Ask HN: Suggest Some Websites Related to Internet Privacy and Net Neutrality - palakz
Looking for some good blogs and website to follow to keep myself updated with recent news in internet privacy and internet freedom.
======
gexos
> Looking for some good blogs and website to follow to keep myself updated
> with recent news in internet privacy and internet freedom.

[https://www.privacyrights.org](https://www.privacyrights.org) and
[https://www.epic.org](https://www.epic.org) you'll find many informations in
both sites.

Two blogs I follow are
[https://paulbernal.wordpress.com](https://paulbernal.wordpress.com) and
[http://theprivacyblog.com](http://theprivacyblog.com)

------
maxencecornet
If you can speak/read french,

La quadrature du Net are amazing, it's a non profit fighting for net
neutrality.

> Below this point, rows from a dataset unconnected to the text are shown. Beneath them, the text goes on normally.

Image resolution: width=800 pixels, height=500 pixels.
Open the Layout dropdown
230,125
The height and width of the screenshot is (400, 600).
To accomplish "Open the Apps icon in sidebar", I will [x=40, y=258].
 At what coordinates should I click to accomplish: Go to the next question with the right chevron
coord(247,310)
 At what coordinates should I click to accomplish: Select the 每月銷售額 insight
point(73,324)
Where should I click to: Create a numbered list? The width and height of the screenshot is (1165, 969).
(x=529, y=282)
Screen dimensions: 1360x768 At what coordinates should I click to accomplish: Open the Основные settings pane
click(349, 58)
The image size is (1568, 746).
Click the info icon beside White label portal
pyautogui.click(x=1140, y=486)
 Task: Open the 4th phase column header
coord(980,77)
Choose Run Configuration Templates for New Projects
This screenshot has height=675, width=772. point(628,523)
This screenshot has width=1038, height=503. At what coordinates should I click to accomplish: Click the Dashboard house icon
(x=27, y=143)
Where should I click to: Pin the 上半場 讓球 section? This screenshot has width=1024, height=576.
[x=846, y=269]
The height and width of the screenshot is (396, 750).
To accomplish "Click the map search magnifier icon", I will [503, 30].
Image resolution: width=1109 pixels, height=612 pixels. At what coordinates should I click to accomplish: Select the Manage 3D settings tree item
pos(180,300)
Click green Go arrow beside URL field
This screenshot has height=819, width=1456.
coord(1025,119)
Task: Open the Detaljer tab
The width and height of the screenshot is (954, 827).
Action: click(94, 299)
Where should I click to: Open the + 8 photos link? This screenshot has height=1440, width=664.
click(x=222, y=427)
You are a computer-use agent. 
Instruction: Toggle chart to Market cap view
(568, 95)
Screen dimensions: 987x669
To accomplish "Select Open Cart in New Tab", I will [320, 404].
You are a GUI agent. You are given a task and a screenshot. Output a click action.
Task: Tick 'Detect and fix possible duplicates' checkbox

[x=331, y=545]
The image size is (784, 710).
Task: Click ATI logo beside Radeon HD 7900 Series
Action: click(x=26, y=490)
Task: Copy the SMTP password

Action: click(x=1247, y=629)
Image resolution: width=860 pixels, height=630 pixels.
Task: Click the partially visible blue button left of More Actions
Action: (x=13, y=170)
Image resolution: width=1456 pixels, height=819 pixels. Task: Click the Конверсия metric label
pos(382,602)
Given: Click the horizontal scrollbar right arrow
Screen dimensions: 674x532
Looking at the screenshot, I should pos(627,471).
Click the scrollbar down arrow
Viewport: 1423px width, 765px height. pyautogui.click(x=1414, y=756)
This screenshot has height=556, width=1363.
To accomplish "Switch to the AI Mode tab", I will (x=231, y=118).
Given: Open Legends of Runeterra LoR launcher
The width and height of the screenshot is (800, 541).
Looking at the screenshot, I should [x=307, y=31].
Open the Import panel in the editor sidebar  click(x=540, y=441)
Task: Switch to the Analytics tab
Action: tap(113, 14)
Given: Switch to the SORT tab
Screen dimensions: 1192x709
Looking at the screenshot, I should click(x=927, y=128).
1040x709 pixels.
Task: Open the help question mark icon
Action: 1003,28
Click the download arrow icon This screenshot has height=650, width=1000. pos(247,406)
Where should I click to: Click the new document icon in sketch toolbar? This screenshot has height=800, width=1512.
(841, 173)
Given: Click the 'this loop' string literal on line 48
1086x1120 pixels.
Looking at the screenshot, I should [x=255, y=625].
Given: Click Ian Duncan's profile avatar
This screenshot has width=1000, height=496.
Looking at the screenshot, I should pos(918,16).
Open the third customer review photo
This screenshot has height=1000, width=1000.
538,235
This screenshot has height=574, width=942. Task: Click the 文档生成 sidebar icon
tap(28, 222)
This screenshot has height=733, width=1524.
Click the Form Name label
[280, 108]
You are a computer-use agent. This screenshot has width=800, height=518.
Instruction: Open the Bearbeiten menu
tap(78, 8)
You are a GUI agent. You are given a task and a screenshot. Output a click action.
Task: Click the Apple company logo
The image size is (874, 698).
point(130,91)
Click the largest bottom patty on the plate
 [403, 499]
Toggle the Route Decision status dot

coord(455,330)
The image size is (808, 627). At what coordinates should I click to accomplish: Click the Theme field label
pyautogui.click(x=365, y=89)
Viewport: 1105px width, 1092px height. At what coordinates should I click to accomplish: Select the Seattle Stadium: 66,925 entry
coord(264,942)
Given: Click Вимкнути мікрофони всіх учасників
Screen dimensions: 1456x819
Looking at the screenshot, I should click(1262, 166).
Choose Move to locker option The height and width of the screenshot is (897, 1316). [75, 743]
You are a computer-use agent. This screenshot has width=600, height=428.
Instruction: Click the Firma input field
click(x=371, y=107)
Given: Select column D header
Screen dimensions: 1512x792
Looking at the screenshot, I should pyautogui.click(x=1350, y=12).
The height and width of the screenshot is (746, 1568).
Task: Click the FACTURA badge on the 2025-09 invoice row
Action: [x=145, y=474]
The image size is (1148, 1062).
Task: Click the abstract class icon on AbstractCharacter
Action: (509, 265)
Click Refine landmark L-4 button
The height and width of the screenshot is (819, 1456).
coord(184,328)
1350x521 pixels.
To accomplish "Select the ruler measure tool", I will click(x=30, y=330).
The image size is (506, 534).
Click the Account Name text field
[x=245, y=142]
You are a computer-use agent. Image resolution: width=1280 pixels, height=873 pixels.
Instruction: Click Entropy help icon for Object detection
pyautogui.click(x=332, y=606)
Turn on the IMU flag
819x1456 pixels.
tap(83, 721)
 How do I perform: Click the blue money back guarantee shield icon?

They're pretty huge and very active

[https://www.laquadrature.net/fr](https://www.laquadrature.net/fr)

EDIT : I actually just discovered that the website is also translated in
english :

[https://www.laquadrature.net/en](https://www.laquadrature.net/en)

------
brudgers
EFF comes to mind: [https://www.eff.org/](https://www.eff.org/)

------
antoineMoPa
RMS's website: [https://stallman.org/](https://stallman.org/)

There are a few links to his articles (Right side of the 3-column thing +
bottom of the 3-column thing).

------
twunde
Techdirt does a good job of covering both along with copyright and similar
issues: [https://www.techdirt.com/](https://www.techdirt.com/)

------
Moftare
[https://www.eff.org](https://www.eff.org)